• _Record list_
^^^^

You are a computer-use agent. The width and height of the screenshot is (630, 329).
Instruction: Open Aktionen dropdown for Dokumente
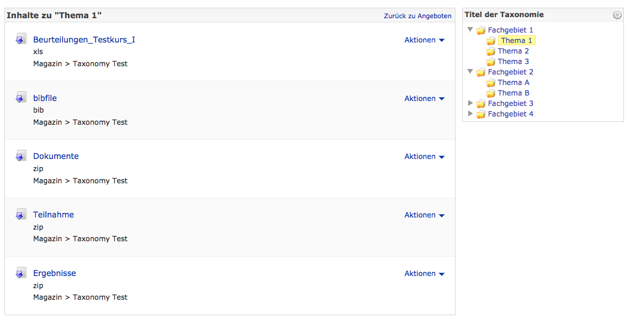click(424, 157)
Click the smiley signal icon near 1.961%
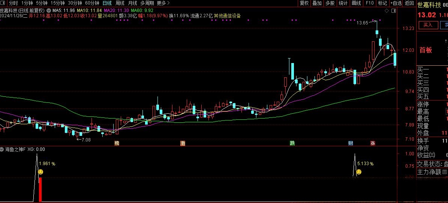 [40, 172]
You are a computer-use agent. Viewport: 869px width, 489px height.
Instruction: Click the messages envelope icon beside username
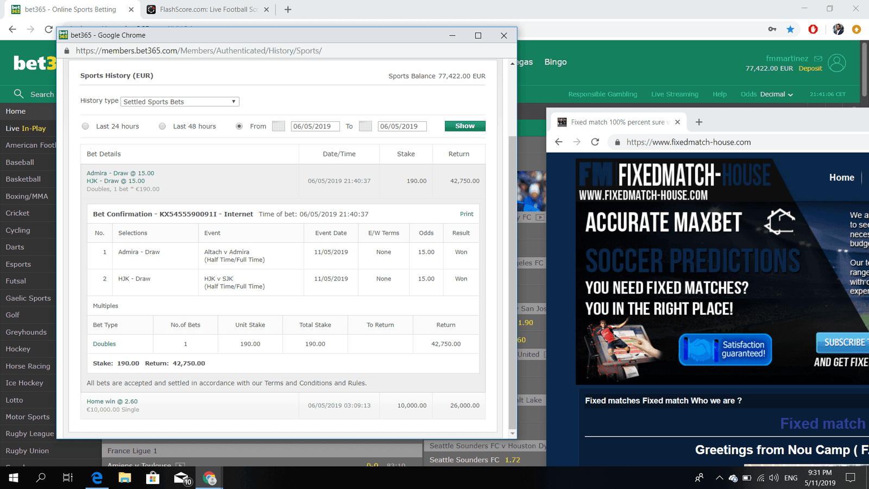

^^^^

• _Exercise directions_
Write out the text of all the entries above word for word, leaving out the pictures.

• _Written solution_
You are a computer-use agent. The width and height of the screenshot is (630, 329).
Instruction: Open Aktionen dropdown for Dokumente
click(424, 157)
Click the smiley signal icon near 1.961%
 [40, 172]
You are a computer-use agent. Viewport: 869px width, 489px height.
Instruction: Click the messages envelope icon beside username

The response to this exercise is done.